#### Requirement
Please copy the items word for word, from the very start through the line containing "pos(223,152)", including that line.

Data on locating visible targets
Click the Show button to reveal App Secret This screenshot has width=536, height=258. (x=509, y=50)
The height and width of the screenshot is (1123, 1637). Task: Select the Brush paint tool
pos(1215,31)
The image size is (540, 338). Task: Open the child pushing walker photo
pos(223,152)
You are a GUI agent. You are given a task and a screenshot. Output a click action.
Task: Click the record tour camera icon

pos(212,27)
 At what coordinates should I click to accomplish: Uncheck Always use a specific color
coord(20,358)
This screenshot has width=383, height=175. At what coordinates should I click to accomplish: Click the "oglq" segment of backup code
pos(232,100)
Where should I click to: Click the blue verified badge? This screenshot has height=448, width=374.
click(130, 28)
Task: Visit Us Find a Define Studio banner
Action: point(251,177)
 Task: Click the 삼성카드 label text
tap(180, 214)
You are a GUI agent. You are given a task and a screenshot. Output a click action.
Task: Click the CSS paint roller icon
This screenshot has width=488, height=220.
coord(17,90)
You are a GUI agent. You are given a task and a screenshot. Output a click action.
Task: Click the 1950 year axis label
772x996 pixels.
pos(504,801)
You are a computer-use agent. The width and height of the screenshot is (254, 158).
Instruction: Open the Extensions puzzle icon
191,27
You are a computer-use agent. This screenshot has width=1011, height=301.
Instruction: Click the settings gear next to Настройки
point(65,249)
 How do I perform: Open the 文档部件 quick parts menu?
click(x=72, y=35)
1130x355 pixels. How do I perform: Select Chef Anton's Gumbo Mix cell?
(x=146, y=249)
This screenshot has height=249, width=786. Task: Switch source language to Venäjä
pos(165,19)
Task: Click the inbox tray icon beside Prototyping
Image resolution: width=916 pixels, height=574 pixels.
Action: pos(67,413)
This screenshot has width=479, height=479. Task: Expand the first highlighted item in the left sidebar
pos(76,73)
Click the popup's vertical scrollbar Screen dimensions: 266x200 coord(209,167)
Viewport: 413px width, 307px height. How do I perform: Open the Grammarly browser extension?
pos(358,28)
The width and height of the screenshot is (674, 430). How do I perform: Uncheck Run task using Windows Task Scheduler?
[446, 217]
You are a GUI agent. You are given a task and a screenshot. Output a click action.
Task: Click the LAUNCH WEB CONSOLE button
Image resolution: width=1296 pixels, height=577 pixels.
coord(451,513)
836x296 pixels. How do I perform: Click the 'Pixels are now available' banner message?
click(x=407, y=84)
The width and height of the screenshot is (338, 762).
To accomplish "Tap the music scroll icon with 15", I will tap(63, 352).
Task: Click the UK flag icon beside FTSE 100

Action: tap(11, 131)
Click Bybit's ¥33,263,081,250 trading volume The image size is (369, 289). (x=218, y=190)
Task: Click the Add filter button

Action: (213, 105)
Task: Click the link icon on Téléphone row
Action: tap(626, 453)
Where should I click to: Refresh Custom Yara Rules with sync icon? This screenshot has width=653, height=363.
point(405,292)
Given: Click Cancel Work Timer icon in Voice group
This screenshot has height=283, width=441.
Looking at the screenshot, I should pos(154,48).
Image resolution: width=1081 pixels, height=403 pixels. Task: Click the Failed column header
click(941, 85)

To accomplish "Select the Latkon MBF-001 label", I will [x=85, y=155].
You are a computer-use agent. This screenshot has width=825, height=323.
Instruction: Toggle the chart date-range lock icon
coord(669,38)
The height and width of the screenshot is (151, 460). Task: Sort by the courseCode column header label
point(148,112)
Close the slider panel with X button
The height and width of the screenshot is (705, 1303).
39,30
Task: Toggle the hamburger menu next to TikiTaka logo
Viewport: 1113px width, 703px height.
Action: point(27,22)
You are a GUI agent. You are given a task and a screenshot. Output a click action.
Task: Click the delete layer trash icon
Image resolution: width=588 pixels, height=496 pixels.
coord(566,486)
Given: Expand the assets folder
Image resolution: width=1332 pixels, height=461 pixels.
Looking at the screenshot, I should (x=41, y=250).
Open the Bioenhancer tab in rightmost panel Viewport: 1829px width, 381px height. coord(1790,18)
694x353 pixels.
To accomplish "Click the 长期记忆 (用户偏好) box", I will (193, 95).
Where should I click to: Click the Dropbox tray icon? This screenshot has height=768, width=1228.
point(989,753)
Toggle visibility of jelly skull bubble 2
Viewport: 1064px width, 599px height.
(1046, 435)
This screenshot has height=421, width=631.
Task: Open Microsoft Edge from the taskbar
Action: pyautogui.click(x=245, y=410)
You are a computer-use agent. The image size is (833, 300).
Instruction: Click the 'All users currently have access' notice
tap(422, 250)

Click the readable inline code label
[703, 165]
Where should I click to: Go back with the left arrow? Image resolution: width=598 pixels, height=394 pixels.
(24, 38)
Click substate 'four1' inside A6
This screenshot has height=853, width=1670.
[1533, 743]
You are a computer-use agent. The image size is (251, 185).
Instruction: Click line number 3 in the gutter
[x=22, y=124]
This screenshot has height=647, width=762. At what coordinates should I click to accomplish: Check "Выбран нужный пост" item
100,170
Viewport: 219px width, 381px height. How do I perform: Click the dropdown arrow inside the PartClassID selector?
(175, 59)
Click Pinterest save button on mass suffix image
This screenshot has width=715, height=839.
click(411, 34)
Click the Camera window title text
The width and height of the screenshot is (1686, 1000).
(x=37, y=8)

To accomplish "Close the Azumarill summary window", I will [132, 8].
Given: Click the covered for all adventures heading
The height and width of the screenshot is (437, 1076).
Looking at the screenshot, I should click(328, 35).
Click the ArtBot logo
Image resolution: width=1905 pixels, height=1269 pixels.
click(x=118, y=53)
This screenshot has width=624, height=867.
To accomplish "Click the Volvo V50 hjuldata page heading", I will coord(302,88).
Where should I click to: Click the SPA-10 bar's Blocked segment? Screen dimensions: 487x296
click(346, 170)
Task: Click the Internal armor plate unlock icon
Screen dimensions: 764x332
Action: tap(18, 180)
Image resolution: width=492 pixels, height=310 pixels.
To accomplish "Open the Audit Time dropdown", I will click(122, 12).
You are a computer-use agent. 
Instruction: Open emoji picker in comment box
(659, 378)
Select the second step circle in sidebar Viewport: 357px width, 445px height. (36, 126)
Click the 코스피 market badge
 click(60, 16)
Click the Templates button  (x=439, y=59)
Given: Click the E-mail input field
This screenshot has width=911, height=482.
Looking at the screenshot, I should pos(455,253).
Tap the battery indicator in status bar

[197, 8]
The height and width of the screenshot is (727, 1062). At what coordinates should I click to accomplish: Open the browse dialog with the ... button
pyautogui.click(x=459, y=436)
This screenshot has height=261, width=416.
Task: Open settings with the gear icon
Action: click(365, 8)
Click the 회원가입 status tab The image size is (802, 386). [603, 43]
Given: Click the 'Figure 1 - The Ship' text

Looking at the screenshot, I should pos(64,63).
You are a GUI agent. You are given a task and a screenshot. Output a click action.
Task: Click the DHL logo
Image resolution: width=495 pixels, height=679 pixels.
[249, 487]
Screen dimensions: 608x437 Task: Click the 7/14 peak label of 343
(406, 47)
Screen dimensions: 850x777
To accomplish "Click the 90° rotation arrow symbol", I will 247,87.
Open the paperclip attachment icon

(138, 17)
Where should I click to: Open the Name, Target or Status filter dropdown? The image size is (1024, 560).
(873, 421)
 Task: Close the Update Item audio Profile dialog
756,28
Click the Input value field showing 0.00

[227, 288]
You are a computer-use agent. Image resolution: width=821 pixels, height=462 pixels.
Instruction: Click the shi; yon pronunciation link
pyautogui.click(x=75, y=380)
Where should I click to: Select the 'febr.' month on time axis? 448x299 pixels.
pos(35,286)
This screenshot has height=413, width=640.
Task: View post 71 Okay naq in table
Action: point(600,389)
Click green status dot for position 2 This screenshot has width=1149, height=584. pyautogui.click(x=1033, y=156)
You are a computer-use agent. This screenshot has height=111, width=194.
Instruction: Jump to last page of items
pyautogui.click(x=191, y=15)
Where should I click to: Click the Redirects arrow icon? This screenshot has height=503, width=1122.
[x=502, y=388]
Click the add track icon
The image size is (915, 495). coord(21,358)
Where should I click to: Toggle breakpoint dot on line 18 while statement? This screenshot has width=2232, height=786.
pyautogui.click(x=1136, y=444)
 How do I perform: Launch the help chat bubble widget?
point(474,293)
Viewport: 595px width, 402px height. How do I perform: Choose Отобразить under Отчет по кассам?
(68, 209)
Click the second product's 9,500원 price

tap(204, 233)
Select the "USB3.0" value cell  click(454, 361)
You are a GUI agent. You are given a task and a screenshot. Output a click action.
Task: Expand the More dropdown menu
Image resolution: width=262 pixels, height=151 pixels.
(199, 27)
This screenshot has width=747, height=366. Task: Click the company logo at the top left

#### Response to the task
Click the Show button to reveal App Secret This screenshot has width=536, height=258. (x=509, y=50)
The height and width of the screenshot is (1123, 1637). Task: Select the Brush paint tool
pos(1215,31)
The image size is (540, 338). Task: Open the child pushing walker photo
pos(223,152)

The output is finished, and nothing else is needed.